Comparing three curves, it is clear that when the radius of the defect rods
is r = 0.4a, the amount of input power coupled to the output ports is increased
and the insertion loss is decreased, because the energy of the electromagnetic
waves will tend to confine in the enhanced rod size (Chien et al., 2006).

Fig. 7: 
Spectrum of the PC power divider isolation between ports 2
and 3 of Fig. 1 
The isolation spectrum of the power divider is shown in Fig.

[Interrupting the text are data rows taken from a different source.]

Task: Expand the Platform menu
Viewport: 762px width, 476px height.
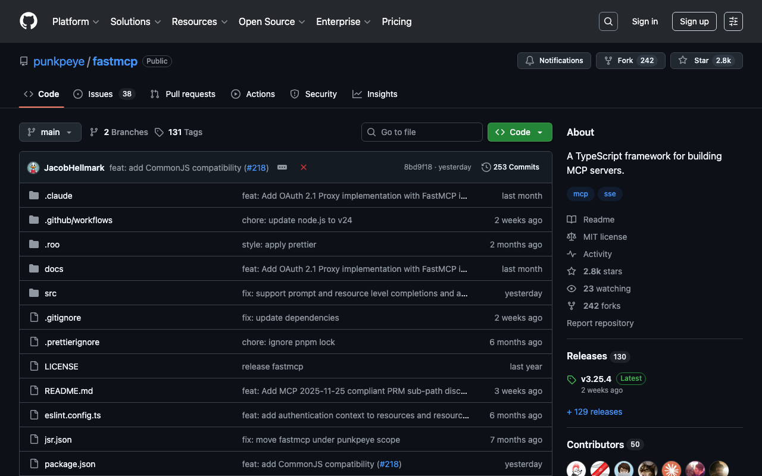Action: click(76, 21)
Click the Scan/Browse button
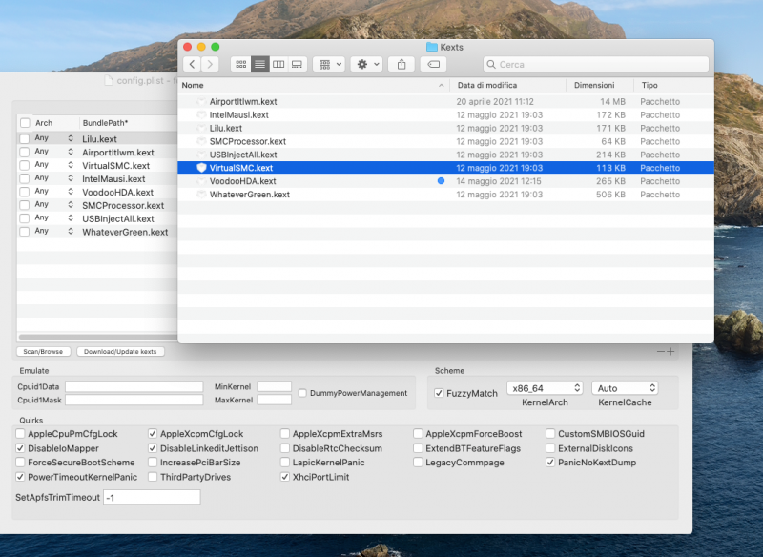The height and width of the screenshot is (557, 763). point(43,352)
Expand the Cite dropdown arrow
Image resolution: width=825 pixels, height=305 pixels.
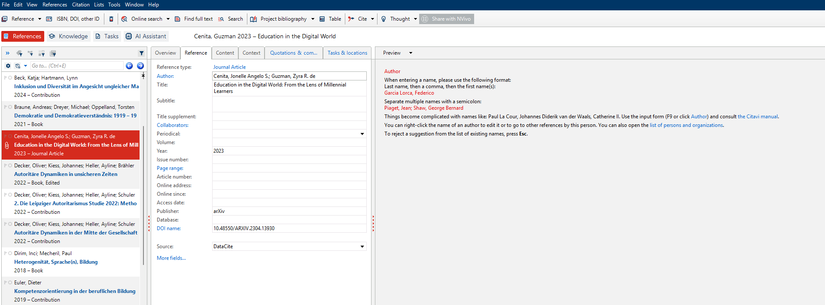click(x=372, y=19)
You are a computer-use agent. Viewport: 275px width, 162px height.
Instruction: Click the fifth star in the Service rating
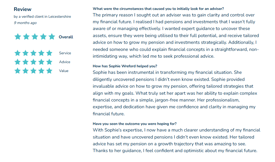[x=49, y=53]
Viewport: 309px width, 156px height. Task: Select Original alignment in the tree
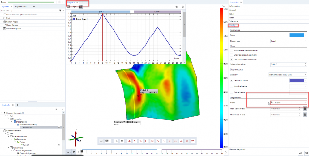coord(28,153)
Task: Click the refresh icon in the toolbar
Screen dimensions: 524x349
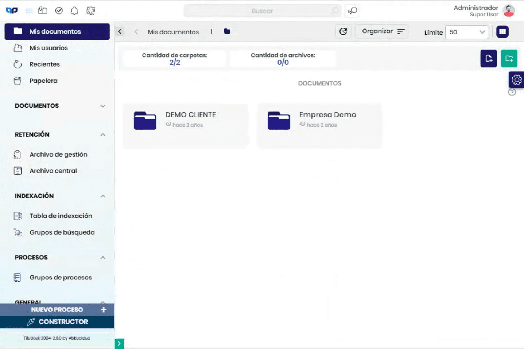Action: point(342,32)
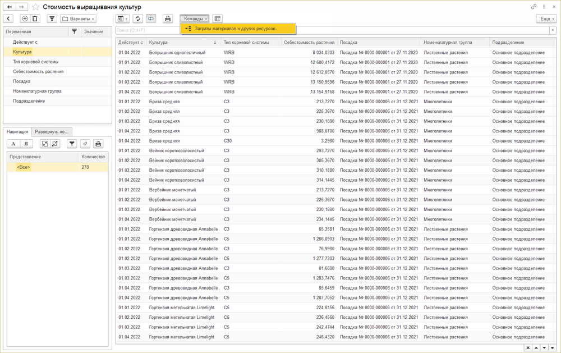Select 'Себестоимость растения' in the variables list
This screenshot has width=561, height=353.
(38, 71)
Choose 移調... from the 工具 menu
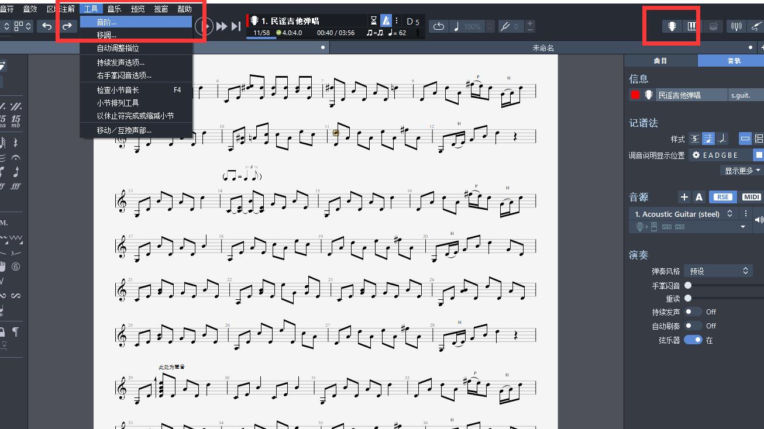 pyautogui.click(x=106, y=35)
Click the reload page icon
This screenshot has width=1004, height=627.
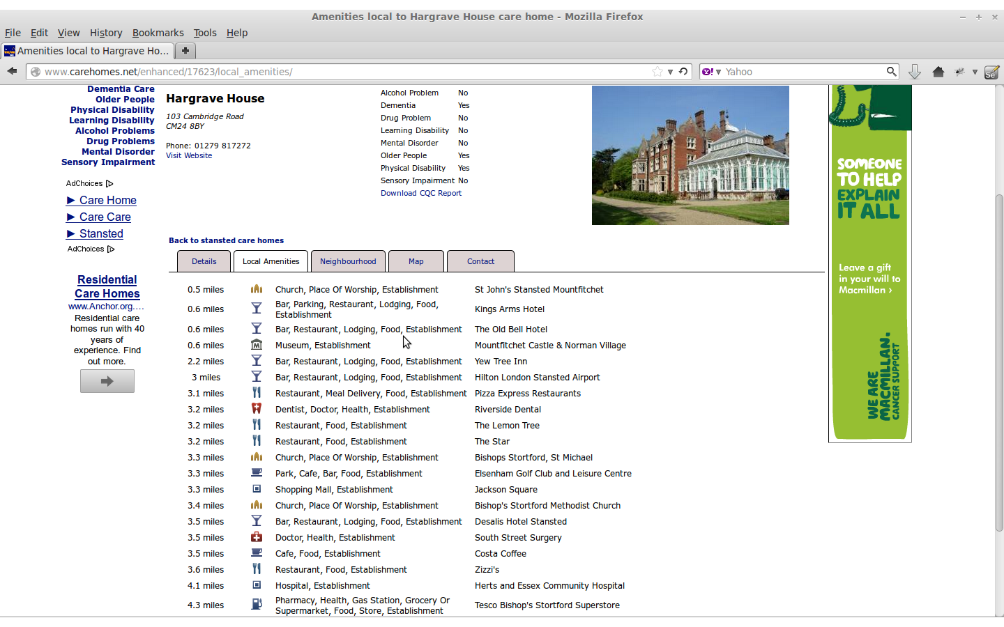coord(682,71)
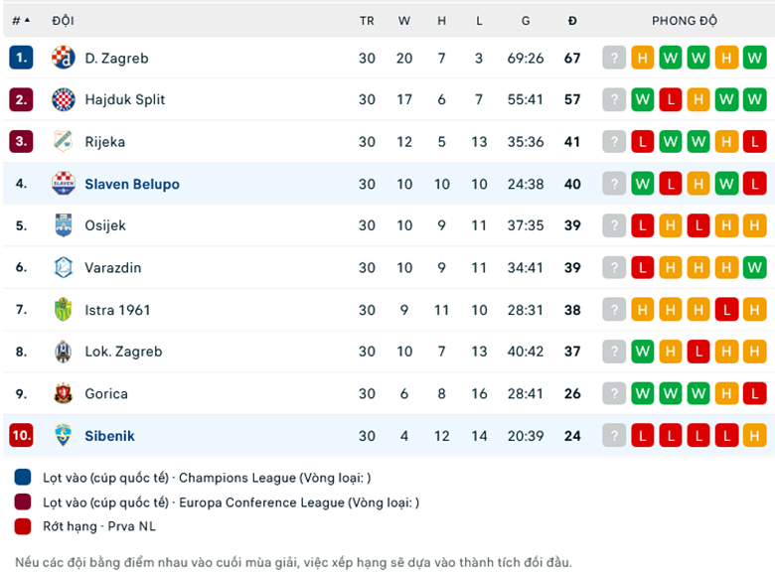Click the Lok. Zagreb club crest
The width and height of the screenshot is (775, 575).
[64, 352]
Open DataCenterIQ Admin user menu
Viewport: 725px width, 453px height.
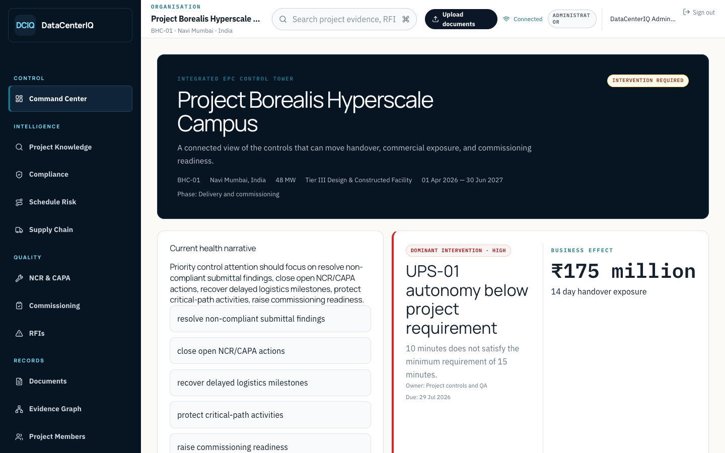(x=643, y=19)
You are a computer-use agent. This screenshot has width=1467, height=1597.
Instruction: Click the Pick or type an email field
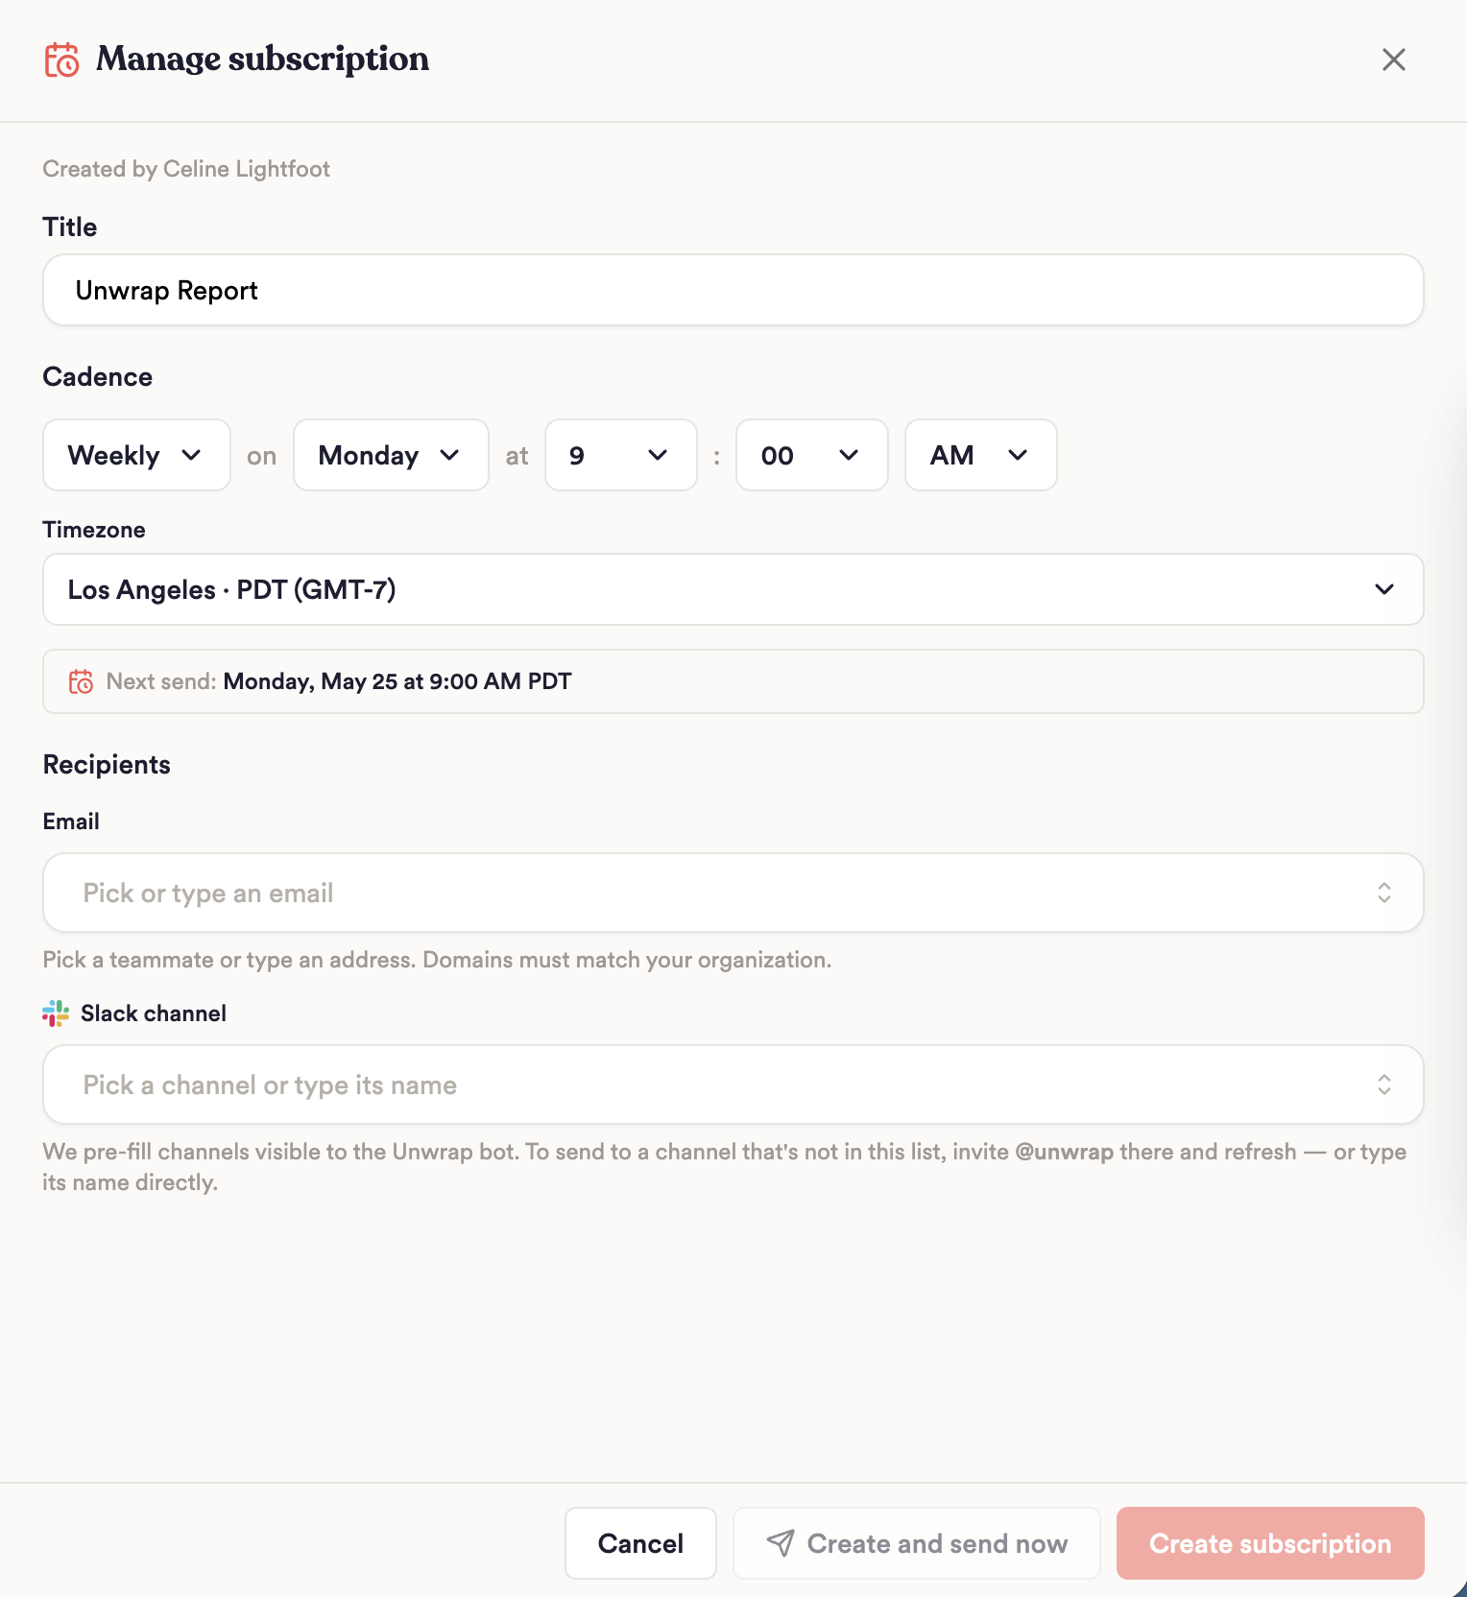pos(733,893)
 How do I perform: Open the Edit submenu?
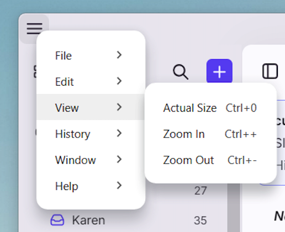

7. The average isolation between ports 2 and 3 is 0.06 (12.22 dB).
CONCLUSION
In this study, we have presented the existence of a large PBG in a triangular lattice photonic crystal. We have calculated the insertion loss, isolation and coupling factors of the photonic crystal power divider. The power divider consists of line defects in yshape. Creating defects by removing the rods, cause dramatic reduction in coupling factor. Therefore, we have to construct the defects by variations of the size of rods or their refractive index, which reduce the insertion loss and increase the coupling factor. Therefore, the effects of variations of the rod size and its refractive index on the power divider identifications have been analyzed.
ACKNOWLEDGMENT
The authors would like to thank Iran Telecommunication Research Center (ITRC) for their help and financial support of the project.